若者の消費がつなぐグローバル時代 CGTN「The Power of Youth+」が描く新しい買い物像 video poster
2025年のいま、若者の「買い物」が世界をつなぐ新しい回路になりつつあります。中国の国際メディアCGTNの番組「The Power of Youth+」では、北京の中央財経大学(Central University of Finance and Economics、CUFE)を舞台に、グローバル化時代の若者の消費と文化交流を描いています。
グローバル時代の若者は「欲しい」をどう選ぶのか
番組のテーマは、「イノベーションとシェアリング」。世界中の魅力的な商品が次々とオンラインに並ぶなかで、若者はどのように欲望と向き合い、何を基準に選んでいるのかという問いです。
スマートフォンひとつで、ブラジルのコーヒーも、中国の電気自動車も、数タップで情報を集められる時代です。だからこそ、「安いから」「流行っているから」だけでなく、次のような視点で選ぼうとする動きが、若い世代のあいだで強まっています。
- その商品がどんなストーリーを持っているのか
- 環境や社会にどんな影響を与えているのか
- 自分の価値観とどう重なるのか
北京のキャンパスから見えるグローバル消費
今回取り上げられている中央財経大学は、経済や金融を学ぶ学生が集まる大学です。CGTNのMernaさんは、ここで学ぶ中国の学生と海外からの留学生の声を通じて、グローバルな消費の最前線を追っています。
国や地域が違っても、学生たちが共有しているキーワードは「イノベーション」「オープンさ」「シェア」です。新しいサービスや製品をただ受け取るだけでなく、自分たちのアイデアを重ねたり、友人と経験を共有したりすることで、「消費」をより能動的な行為に変えようとしている姿が浮かび上がります。
eコマースがつくる「世界共通のショッピングモール」
番組が焦点を当てるもう一つの軸が、eコマースです。巨大なオンラインプラットフォームは、国境を越えた消費のハードルを一気に下げました。
- 遠く離れた国の商品でも、レビューや動画で直感的に理解できる
- 決済や配送の仕組みが整い、個人でも海外商品を気軽に購入できる
- アルゴリズムによる「おすすめ」が、思いがけない国やブランドとの出会いを生み出す
こうした変化は、単に便利さを高めるだけでなく、「世界のどこで何が求められているのか」を若者自身が肌で感じるきっかけにもなっています。
ブラジルのコーヒーから中国の電気自動車まで
番組の紹介文には、ブラジルのコーヒーから中国の電気自動車までという具体例が登場します。日常的な飲み物から先端のモビリティまで、消費の対象は幅広くグローバルにつながっていることを象徴する組み合わせです。
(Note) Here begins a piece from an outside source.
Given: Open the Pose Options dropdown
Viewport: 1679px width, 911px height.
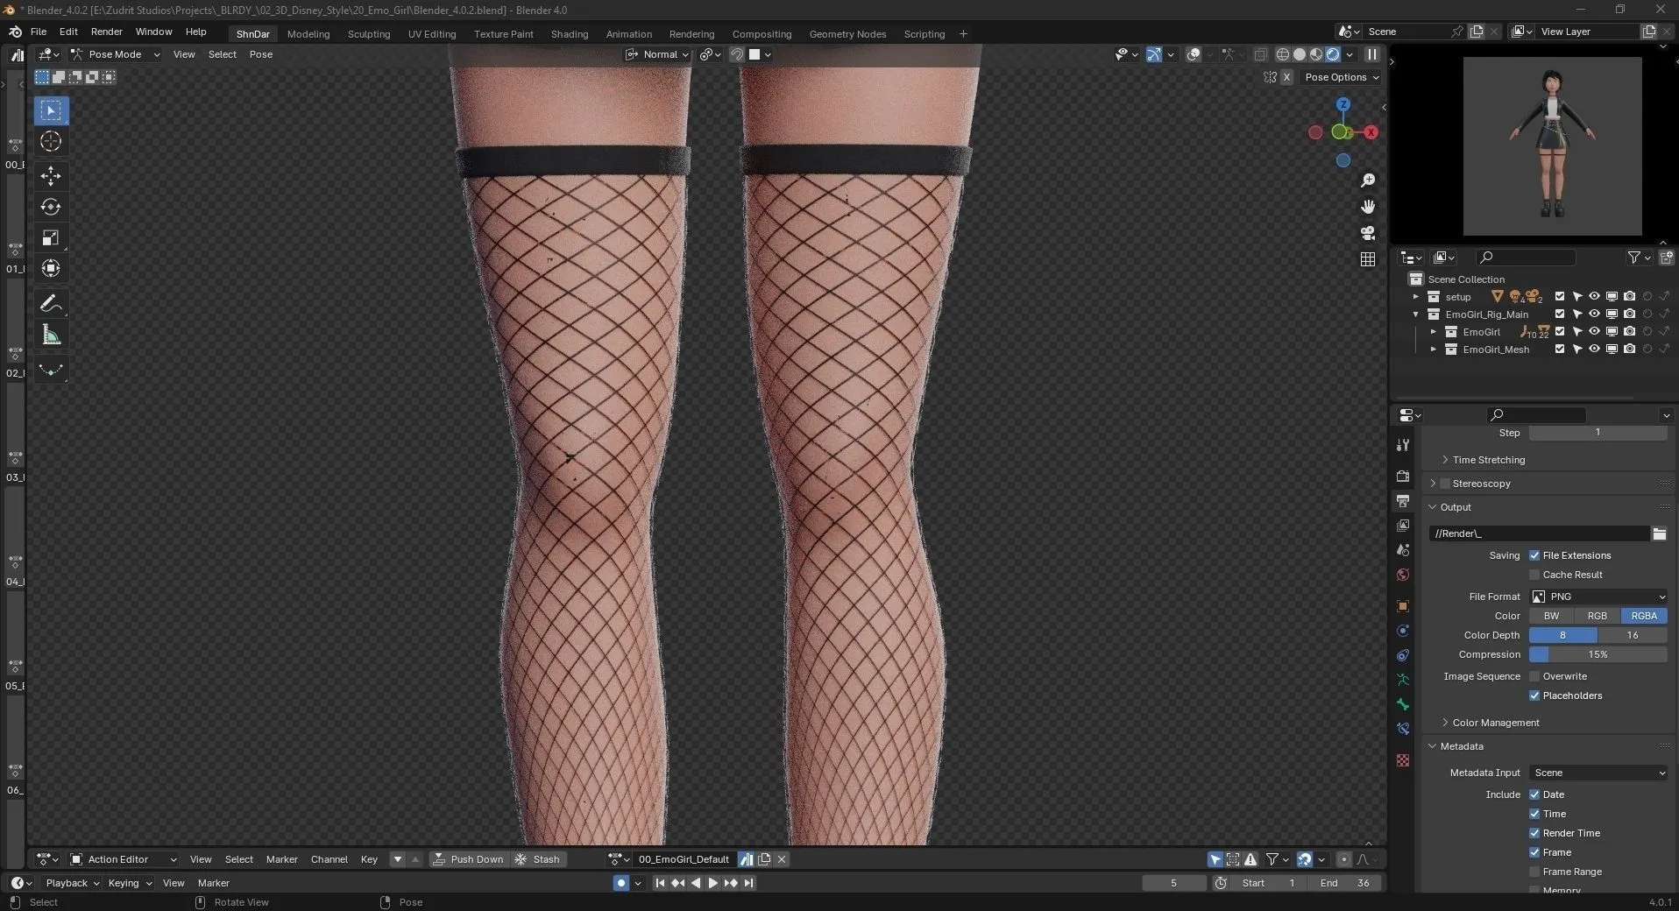Looking at the screenshot, I should [x=1342, y=77].
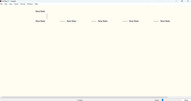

ブラジル産のコーヒー豆を選ぶ学生は、その背後にある生産地の環境や、公正な取引の仕組みに関心を寄せているかもしれません。一方で、中国の電気自動車に注目する学生は、気候変動対策や都市交通の未来を、自分ごととして考え始めている可能性があります。
ひとつひとつの購入行動が、世界の別の地域の人々の暮らしや、地球規模の課題とつながっている。その感覚こそが、グローバル化時代の若者の特徴だといえます。
「買うこと」が文化交流に変わるとき
番組が投げかけるもう一つの問いは、「買い物は文化の橋になるのか」というものです。消費が文化交流になる瞬間は、次のような場面に表れます。
- 海外の商品をきっかけに、その国の言語や音楽、歴史に興味を持つ
- 同じブランドやサービスを愛用することで、国境を越えた共通の話題が生まれる
- 自分の国の製品や文化を、SNSを通じて他地域の友人に紹介し合う
こうした小さな行為の積み重ねが、政治や外交とは別のレベルで、社会の相互理解をじわじわと深めていきます。
日本の私たちへの問いかけ
中国・北京のキャンパスから伝えられる若者の声は、日本の私たちにもそのまま返ってくる問いかけでもあります。
- 自分が最後に買った「海外のもの」は何で、なぜそれを選んだのか
- その選択は、どんな価値観や社会課題とつながっているのか
- 自分の消費行動を通じて、誰とどんな「つながり」をつくることができるのか
2025年のいま、グローバル化はすでに特別なトピックではなく、日常そのものになっています。CGTN「The Power of Youth+」が映し出す中央財経大学の学生たちの姿は、「買い物」という身近な行為から世界との関係を見直すヒントを、日本の読者にも静かに投げかけています。